[Available data]:

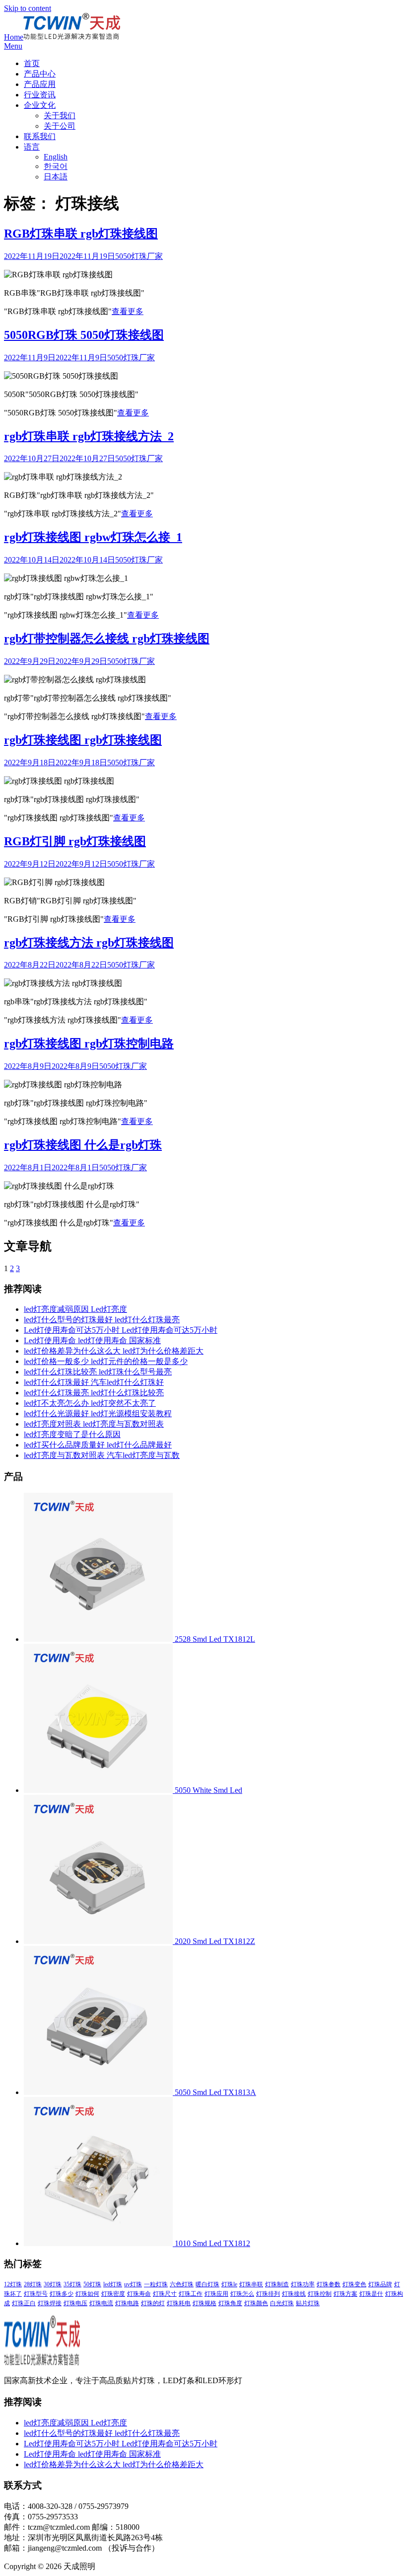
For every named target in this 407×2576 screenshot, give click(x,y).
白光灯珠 (282, 2303)
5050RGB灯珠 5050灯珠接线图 (84, 334)
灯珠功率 (303, 2284)
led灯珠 (112, 2284)
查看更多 (127, 311)
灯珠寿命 (139, 2293)
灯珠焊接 (50, 2303)
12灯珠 (13, 2284)
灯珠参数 (328, 2284)
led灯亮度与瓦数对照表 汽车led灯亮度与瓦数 (102, 1455)
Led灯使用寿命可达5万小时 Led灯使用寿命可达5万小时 (120, 1330)
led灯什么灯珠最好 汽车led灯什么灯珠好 (94, 1382)
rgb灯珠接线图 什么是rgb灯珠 (83, 1144)
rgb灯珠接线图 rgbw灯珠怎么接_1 (93, 537)
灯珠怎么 (242, 2293)
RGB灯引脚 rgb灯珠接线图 (75, 841)
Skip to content (27, 8)
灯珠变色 (354, 2284)
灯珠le (229, 2284)
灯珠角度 (230, 2303)
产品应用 (40, 84)
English (56, 157)
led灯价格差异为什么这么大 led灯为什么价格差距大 (114, 1351)
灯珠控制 (320, 2293)
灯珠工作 (191, 2293)
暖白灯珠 (207, 2284)
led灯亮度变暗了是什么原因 (72, 1434)
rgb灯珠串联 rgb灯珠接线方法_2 (89, 436)
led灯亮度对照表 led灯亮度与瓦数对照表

[What is expected]: Starting from the line that contains "灯珠寿命 (139, 2293)", give again every line to the last line of the data, exactly. Include nothing else.

[Answer for the task]:
灯珠寿命 (139, 2293)
灯珠焊接 (50, 2303)
12灯珠 (13, 2284)
灯珠参数 (328, 2284)
led灯亮度与瓦数对照表 汽车led灯亮度与瓦数 (102, 1455)
Led灯使用寿命可达5万小时 Led灯使用寿命可达5万小时 (120, 1330)
led灯什么灯珠最好 汽车led灯什么灯珠好 (94, 1382)
rgb灯珠接线图 什么是rgb灯珠 (83, 1144)
rgb灯珠接线图 rgbw灯珠怎么接_1 (93, 537)
灯珠怎么 (242, 2293)
RGB灯引脚 rgb灯珠接线图 (75, 841)
Skip to content (27, 8)
灯珠变色 (354, 2284)
灯珠le (229, 2284)
灯珠角度 (230, 2303)
产品应用 (40, 84)
English (56, 157)
led灯价格差异为什么这么大 led灯为什么价格差距大 (114, 1351)
灯珠控制 (320, 2293)
灯珠工作 (191, 2293)
暖白灯珠 (207, 2284)
led灯亮度变暗了是什么原因 (72, 1434)
rgb灯珠串联 rgb灯珠接线方法_2 (89, 436)
led灯亮度对照表 led灯亮度与瓦数对照表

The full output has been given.